The recipient company wasn't named in the documents, which were filed last week in connection with a federal civil lawsuit against Medco. However, this marks the second time Medco has been accused of making kickbacks to a large health insurer.
Last year, the Franklin Lakes company was charged in a civil case with paying $87.4 million to a health plan that later was identified as Oxford Health.
The federal lawsuit filed last year followed a lengthy investigation by U.S. Attorney Patrick Meehan into contracts held by Medco to manage prescription drug benefits for nearly 5 million federal workers and their dependents.
Medco spokesman Jeff Simek yesterday denied making any secret payments to obtain business. The $200 million was paid as part of a five-year contract to buy important data from the health plan, and a rival bidder offered the same deal, he said. Medco previously said payments to Oxford were legal and proper.

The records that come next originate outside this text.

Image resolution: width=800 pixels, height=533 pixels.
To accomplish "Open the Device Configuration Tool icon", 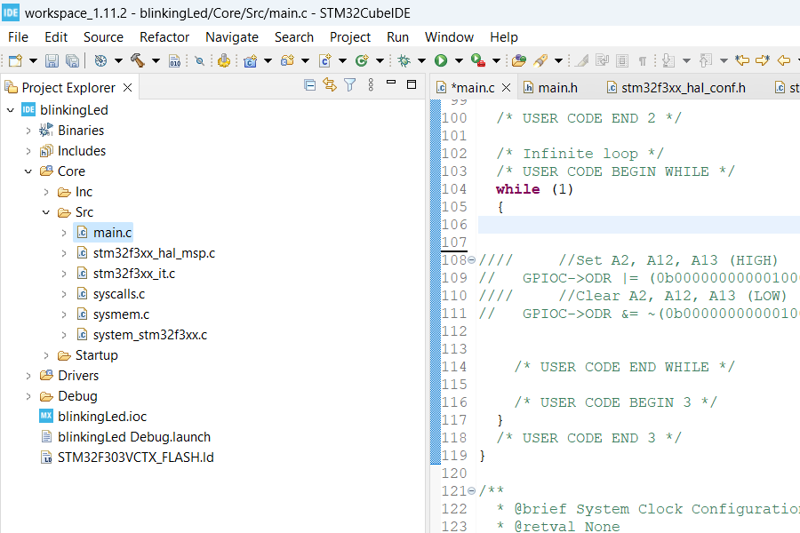I will 223,62.
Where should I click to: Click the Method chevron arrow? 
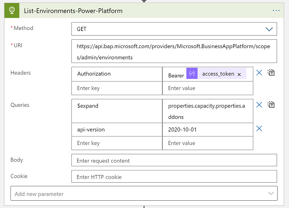coord(269,29)
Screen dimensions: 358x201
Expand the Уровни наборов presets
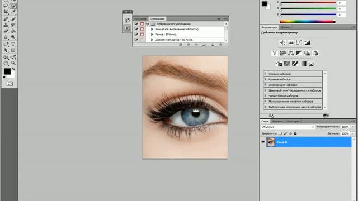(265, 74)
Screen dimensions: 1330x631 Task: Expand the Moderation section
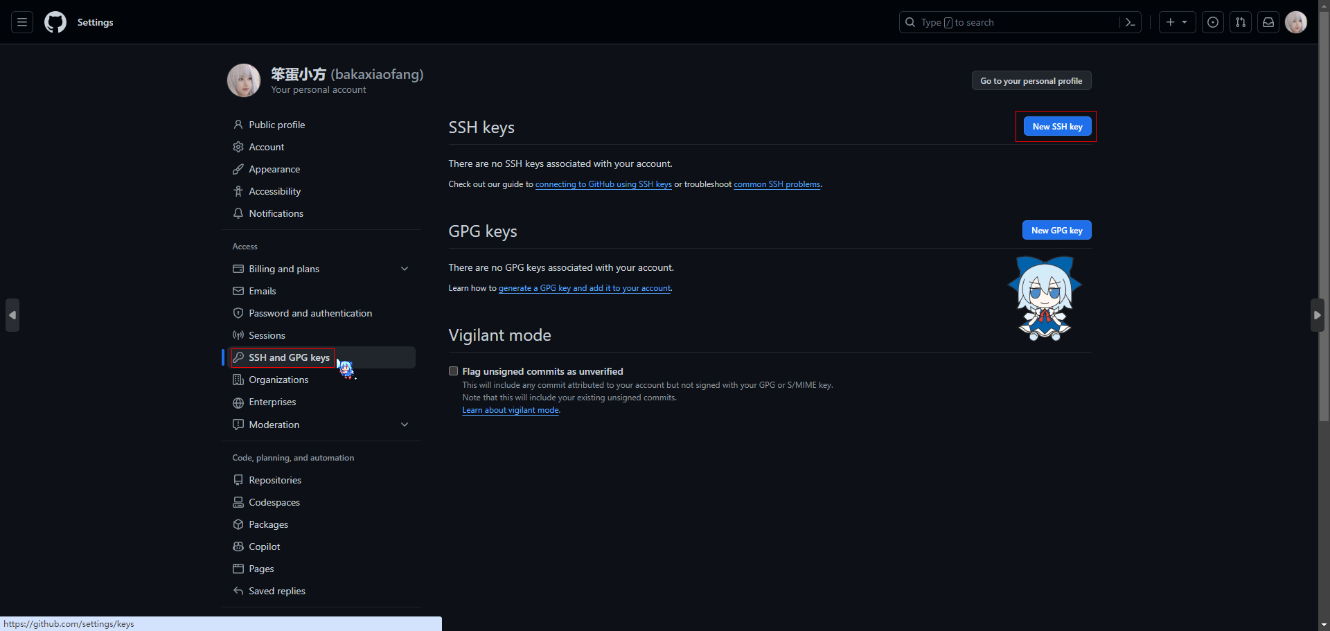[405, 425]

"This is an unproven, unvetted, speculative allegation pulled out of context and refers to a contract that is no longer in effect," Simek said. "We believe the allegations are absolutely unfounded."
The U.S. Attorney's Office declined to provide details. The reference comes in a filing that says a deposition of a witness was "necessary because he is the most knowledgeable individual about Medco's offer of a kickback in excess of $200 million to a large managed care organization for its business."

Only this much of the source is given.